Miscellaneous Functions

BitwiseNOT

Computes bitwise NOT of the given integer.

Input Parameters: Column arg0

  • arg0 (required) - An integer or a double column.
Output TypeInteger Column
Configuration ParametersNo
ReturnsThe one’s complement of the integer
ThrowsApplication Exception

Use Case:

bitwise

Example:

bitwiseNOT(7) will return 8


Coalesce

Returns the first non-null argument if exists. Otherwise, null.

Input Parameters:

arg0:columns representing expressions.

Output TypeInteger Column
Configuration ParametersNo
ReturnsReturns the first non-null argument if exists. Otherwise, null.
ThrowsApplication Exception

Example:

coalesce(NULL, 1, NULL) will return 1


from_json

Returns a struct value with the given jsonStr and schema.

Input Parameters:

arg0: The Json string column.

arg1: The schema column.

arg2: The properties map.

Configuration ParametersNo
ReturnsReturns the struct value.
ThrowsApplication Exception

Example:

from_json('{"a":1, "b":0.8}', 'a INT, b DOUBLE') will return {"a":1, "b":0.8} and from_json('{"time":"26/08/2015"}', 'time Timestamp', map('timestampFormat', 'dd/MM/yyyy')) will return {“time”:“2015-08-26 00:00:00.0”}.


hash

Returns a hash value of the arguments.

Input Parameters:

arg0:The columns for which hash to be calculated.

Configuration ParametersNo
ReturnsReturns a hash value of the arguments.
ThrowsApplication Exception

Example:

hash('Spark', array(123), 2) will return -1321691492


input_file_name

Returns the name of the file being read, or empty string if not available.

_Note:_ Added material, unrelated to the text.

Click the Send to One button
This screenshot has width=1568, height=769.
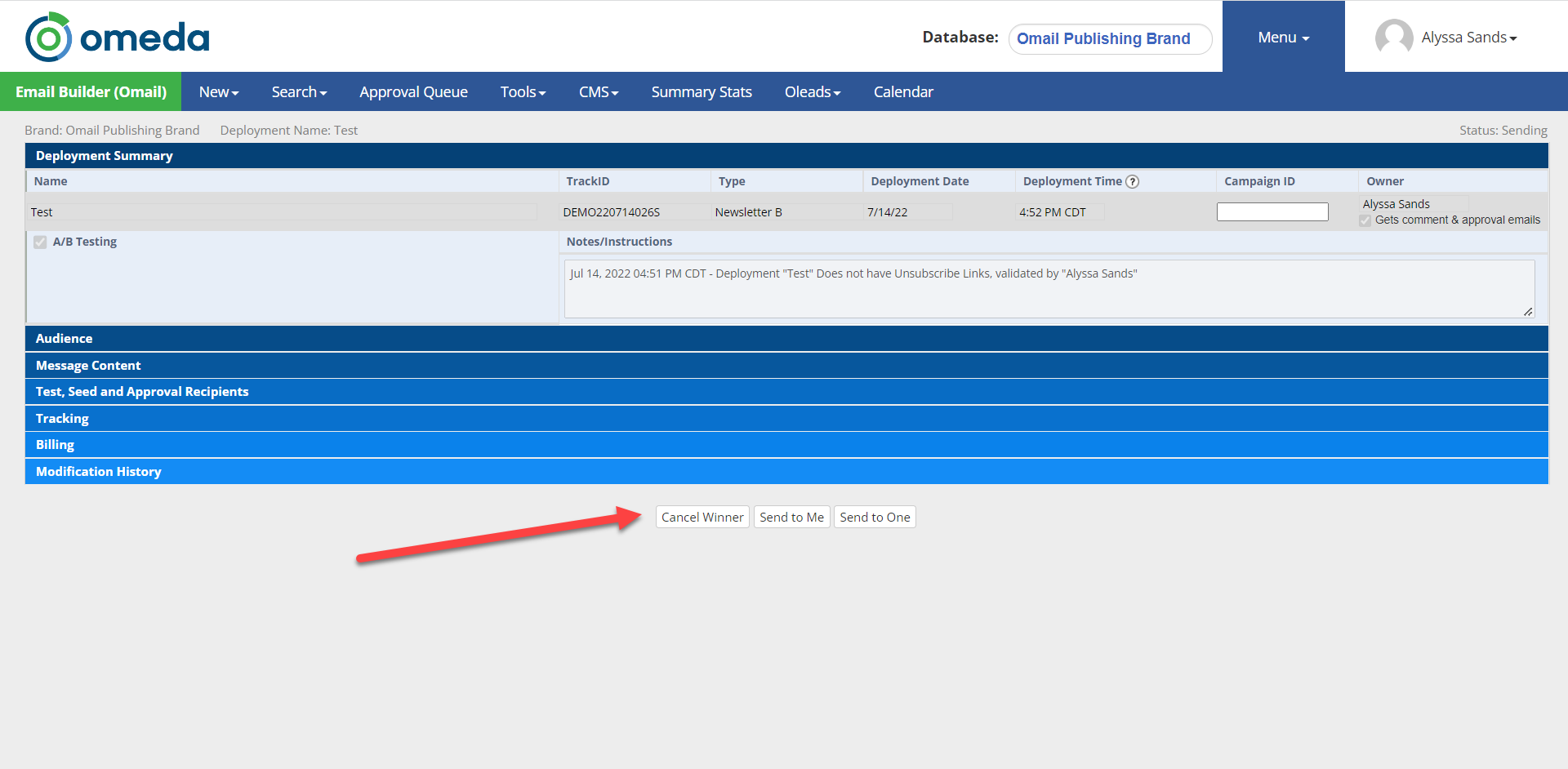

Configuration ParametersNo
ReturnsReturns the name of the file being read, or empty string if not available.
ThrowsApplication Exception

Example:

input_file_name() - will return the name of the file being read


map

Creates a map with the given key/value pairs.

Input Parameters:

arg0:The columns for key and value.

Configuration ParametersNo
ReturnsReturns the map.
ThrowsApplication Exception

Example:

map(1.0, '2', 3.0, '4') will return {1.0:“2”,3.0:“4”}


map_concat

Returns the union of all the given maps

Input Parameters:

arg0:The map columns.

Configuration ParametersNo
ReturnsReturns the union of all the given maps.
ThrowsApplication Exception

Example:

map_concat(map(1, 'a', 2, 'b'), map(2, 'c', 3, 'd')) will return {1:“a”,2:“c”,3:“d”}


map_from_arrays

Creates a map with a pair of the given key/value arrays. All elements in keys should not be null.

Input Parameters:

arg0:Array of keys.

arg1:Array of values.

Configuration ParametersNo
ReturnsReturns the map.
ThrowsApplication Exception

Example:

map_from_arrays(array(1.0, 3.0), array('2', '4')) will return {1.0:“2”,3.0:“4”}.


map_from_entries

Returns a map created from the given array of entries.

Input Parameters:

arg0:Array of entries.

Configuration ParametersNo
ReturnsReturns the map.
ThrowsApplication Exception

Example:

map_from_entries(array(struct(1, 'a'), struct(2, 'b'))) will return {1:“a”,2:“b”}


map_keys

Returns an unordered array containing the keys of the map.

Input Parameters:

arg0:Map column.

Configuration ParametersNo
ReturnsReturns the array.
ThrowsApplication Exception

Example:

map_keys(map(1, 'a', 2, 'b')) will return [1,2]


map_values

Returns an unordered array containing the values of the map.

Input Parameters:

arg0:Map column.

Configuration ParametersNo
ReturnsReturns the array.
ThrowsApplication Exception

Example:

map_values(map(1, 'a', 2, 'b')) will return [“a”,“b”]


nanvl

R Returns expr1 if it’s not NaN, or expr2 otherwise.

Input Parameters:

arg0:expr1 column.

arg1:expr2 column.

Configuration ParametersNo
ReturnsReturns expr1 if it’s not NaN, or expr2 otherwise.
ThrowsApplication Exception

Example:

nanvl(cast('NaN' as double), 123) will return 123.0


not

Perform logical not of given column.

Input Parameters:

arg0:Given boolean column

Configuration ParametersNo
ReturnsReturns logical not of given column.
ThrowsApplication Exception

Example:

not(false) will return true


schema_of_json

Returns schema in the DDL format of JSON string.

Input Parameters:

arg0:Given json string column

Configuration ParametersNo
ReturnsReturns schema of the json.
ThrowsApplication Exception

Example:

schema_of_json('[{"col":0}]') will return array.


sequence

Generates an array of elements from start to stop (inclusive), incrementing by step.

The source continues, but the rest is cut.